The overall change of treatment recommendations was documented in 37% of our N0/N1 patients. The UK figure was 27% [8]; Germany, 33% [9]; Spain, 32% [10]; and France, 34% [11]. The treatment change was 32% in a pooled meta-analysis of the previous European studies. In Ontario, Canada, the percentage was 38% [12]; Mexico, 32% [13]; Japan, 38% [14]; Hong Kong, 23.3% [15]; and United Arab Emirates, 27.7% [16].

The variation of change in treatment recommendation is likely related to the proportion of patients who had a pre-test CET recommendation which is a sequence of the clinicopathological risk factors like age, menopausal status, tumor grade, lymph node status, and Ki-67 proliferative index. In the Japanese study as well as this study, N1 patients were included thus boosting the initial CET advise. In node-positive patients, a rate of treatment change of 51% was reported in 138 retrospectively studied patients [17].

In this study, a strong association was shown between RS and clinicopathological factors like tumor grade, Ki-67 index, and luminal tumor type. No grade I tumors had a high RS. Similarly, in a study from Ontario, no high RS tumors were grade I in 1000 analyzed patients. These data suggest that such factors might serve as a tool to select patients for whom the expensive RS test can be skipped.
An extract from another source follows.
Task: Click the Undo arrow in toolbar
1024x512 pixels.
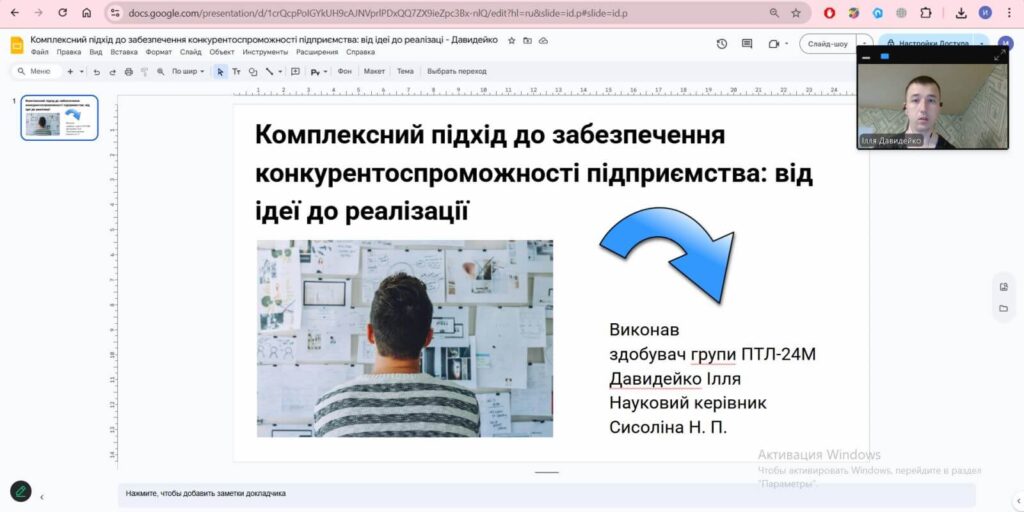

For instance, if the clinicopathological factors predicted a low probability for high RS (which is the sole factor to consider chemotherapy), Oncotype DX might be withdrawn. Furthermore, treatment changes were more significant among younger, N1, luminal B, and more than stage 1 disease in whom the change is more likely from CET to ET; thus, patients can be prioritized in case of financial restrictions.

Conclusion

In conclusion, the use of the Oncotype DX assay led to significant changes in the adjuvant treatment decisions in ER-positive, HER2-negative, early breast cancer. Ultimately, the test resulted in a net reduction in treatment recommendations for adjuvant chemotherapy particularly in young patients, luminal B tumors, N1 disease, and stage II to IIIA disease.